How do electronic water softeners, where a coil of wire is wrapped around the incoming water pipe, work?

I’ve never heard of such a water softener, but I can voice some skepticism about it anyway. Hard water is water that contains substantial amounts of dissolved calcium, magnesium, and iron. These elements form multiply charged ions in solution and these multiply charged ions tend to bind with soap and detergent molecules to form an insoluble scum. To soften the water, you must remove those ions. A conventional water softener does this by replacing them with sodium ions. The active part of a conventional water softener is an ion exchange resin that releases sodium ions as it binds up the calcium, magnesium, and iron ions. Eventually the resin runs out of sodium and it must be regenerated by flushing it with strong salt water. This regenerating process flushes the calcium, magnesium, and iron ions out of the resin and puts the sodium ions back into it. As for the electronic water softener, where does it put the calcium, magnesium, and iron ions and what does it replace them with? It can’t make those ions disappear and, if it were to extract them without replacing them, it would leave the water electrically charged. So I’m skeptical that any device that doesn’t chemically treat the water directly can soften the water.

I read in an article about batteries about a Reverse Coulomb Counter. What is it?

Although I’ve never heard of such a device myself, I can guess what it means. A coulomb is a standard unit of electric charge. Since a battery is a pump for electric charge, measuring the number of coulombs that have flowed through a battery is a way to determine what fraction of that battery’s storage capacity has been used. (It’s analogous to measuring how many grams of sand have flowed through the neck of an egg timer or how many liters of water have flowed out of a water tower.) When a battery is being recharged, measuring the number of coulombs that have flowed in the reverse direction through the battery is a way to determine how much recharging has occurred. Thus, I suspect that a “reverse coulomb counter” is a device that monitors the flow of charge backward through a battery as it is being recharged. This backward flow of charge should be almost exactly proportional to the extent of recharging.

In high school, we said that an object on the ground has zero gravitational energy, while an object above the ground has some. But if a hole opened up in the floor, the object on the ground would fall – so it must have SOME potential energy, right? At the center of the earth, would you have no gravitational potential energy? If not, why – doesn’t the sun still pull on you?

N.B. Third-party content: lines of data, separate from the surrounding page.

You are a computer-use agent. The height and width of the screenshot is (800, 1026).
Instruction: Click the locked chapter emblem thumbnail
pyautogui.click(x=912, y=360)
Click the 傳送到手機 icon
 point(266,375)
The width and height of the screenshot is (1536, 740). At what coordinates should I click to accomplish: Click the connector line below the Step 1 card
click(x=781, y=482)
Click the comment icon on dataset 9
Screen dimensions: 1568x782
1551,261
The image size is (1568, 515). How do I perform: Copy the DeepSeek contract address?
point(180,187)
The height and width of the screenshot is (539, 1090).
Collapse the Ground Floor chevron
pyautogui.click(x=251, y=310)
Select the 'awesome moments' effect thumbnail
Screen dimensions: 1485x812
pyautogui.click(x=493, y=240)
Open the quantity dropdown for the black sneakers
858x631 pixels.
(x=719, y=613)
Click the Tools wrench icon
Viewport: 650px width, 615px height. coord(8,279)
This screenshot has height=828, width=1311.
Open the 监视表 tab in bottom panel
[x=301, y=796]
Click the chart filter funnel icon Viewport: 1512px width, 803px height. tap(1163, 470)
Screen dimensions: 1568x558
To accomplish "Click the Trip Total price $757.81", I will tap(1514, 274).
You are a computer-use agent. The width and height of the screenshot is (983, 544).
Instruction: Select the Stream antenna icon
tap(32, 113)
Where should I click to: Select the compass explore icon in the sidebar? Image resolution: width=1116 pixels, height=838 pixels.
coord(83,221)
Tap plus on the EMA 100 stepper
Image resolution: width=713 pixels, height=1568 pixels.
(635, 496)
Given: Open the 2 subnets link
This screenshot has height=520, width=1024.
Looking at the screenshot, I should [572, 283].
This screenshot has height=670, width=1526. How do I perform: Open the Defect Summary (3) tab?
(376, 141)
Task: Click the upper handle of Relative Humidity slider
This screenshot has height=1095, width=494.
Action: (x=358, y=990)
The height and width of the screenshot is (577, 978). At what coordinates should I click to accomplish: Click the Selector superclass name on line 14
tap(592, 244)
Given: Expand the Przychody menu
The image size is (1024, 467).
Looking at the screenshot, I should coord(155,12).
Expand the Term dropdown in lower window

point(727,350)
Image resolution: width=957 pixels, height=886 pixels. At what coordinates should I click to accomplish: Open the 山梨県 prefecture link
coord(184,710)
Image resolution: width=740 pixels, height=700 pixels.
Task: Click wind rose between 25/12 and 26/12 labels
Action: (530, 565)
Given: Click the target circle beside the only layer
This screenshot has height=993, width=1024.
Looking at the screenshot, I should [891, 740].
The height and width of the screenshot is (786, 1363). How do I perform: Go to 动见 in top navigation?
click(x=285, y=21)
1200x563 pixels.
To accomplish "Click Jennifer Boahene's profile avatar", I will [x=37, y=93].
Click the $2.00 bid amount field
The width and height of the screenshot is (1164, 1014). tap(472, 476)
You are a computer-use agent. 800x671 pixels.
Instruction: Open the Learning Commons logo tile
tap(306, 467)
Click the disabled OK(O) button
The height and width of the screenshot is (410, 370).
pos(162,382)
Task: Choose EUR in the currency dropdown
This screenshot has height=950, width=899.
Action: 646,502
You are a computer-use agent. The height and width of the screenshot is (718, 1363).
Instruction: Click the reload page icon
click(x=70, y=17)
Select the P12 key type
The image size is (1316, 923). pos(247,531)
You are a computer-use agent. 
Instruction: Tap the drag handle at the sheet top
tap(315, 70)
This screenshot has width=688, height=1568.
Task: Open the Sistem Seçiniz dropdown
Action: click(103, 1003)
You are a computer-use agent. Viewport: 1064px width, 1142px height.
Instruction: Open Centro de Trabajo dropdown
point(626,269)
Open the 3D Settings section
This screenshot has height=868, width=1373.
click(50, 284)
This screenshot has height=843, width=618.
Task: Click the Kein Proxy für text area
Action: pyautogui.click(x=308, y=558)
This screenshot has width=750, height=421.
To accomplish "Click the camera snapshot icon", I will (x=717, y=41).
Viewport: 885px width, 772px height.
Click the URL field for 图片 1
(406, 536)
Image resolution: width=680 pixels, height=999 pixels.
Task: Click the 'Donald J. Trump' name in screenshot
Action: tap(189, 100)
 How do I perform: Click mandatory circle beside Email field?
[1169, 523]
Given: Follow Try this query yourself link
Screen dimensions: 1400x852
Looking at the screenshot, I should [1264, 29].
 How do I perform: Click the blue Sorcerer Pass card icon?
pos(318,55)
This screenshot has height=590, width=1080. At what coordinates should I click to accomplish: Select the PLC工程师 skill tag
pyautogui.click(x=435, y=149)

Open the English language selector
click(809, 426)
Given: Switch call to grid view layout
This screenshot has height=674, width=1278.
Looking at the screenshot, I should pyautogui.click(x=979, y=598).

You’ve brought up an interesting subject. Many quantities in physics are only well defined relative to some reference point. For example, your velocity is only defined relative to some reference frame; typically the earth’s rest frame. Viewed from a different reference frame, your velocity will be different. The same holds for gravitational potential energy. When you choose to define the object’s gravitational potential energy on the floor as zero, you are setting the scale with which to work. For altitudes above the floor, the object’s gravitational potential energy is positive, but for altitudes below the floor, that energy is negative. As the ball falls into the hole, its gravitational energy becomes more and more negative and its kinetic energy increases. To avoid working with these annoying negative potential energies, you should choose to set the gravitational potential energy to zero at the lowest point you’ll ever have to deal with; for example, the center of the earth. But the center of the earth isn’t really the limit of gravitational potential energy. The object could release even more gravitational potential energy by falling into the center of the sun. It could release still more by falling into the center of a giant star. Fortunately, there is a genuine limit. If you were to lower the object slowly into a black hole, the object would release absolutely all of its gravitational potential energy. In fact, it would release energy equal to its mass times the speed of light squared (the famous E=mc² equation of Einstein). The object would actually cease to exist, having been converted entirely into energy (the work done on you as you lower the object, presumably at the end of a very sturdy rope). This effect sets a real value of zero for the gravitational potential energy of an object: the point at which the object ceases to exist altogether. Final note: if you drop something into a black hole, it doesn’t vanish the same way, because its gravitational potential energy becomes kinetic energy as it enters the black hole. The black hole retains that energy and grows slightly larger as a result. When you lower the object on a rope, you retain its energy and it doesn’t remain with the black hole. The black hole doesn’t change as it “consumes” the object.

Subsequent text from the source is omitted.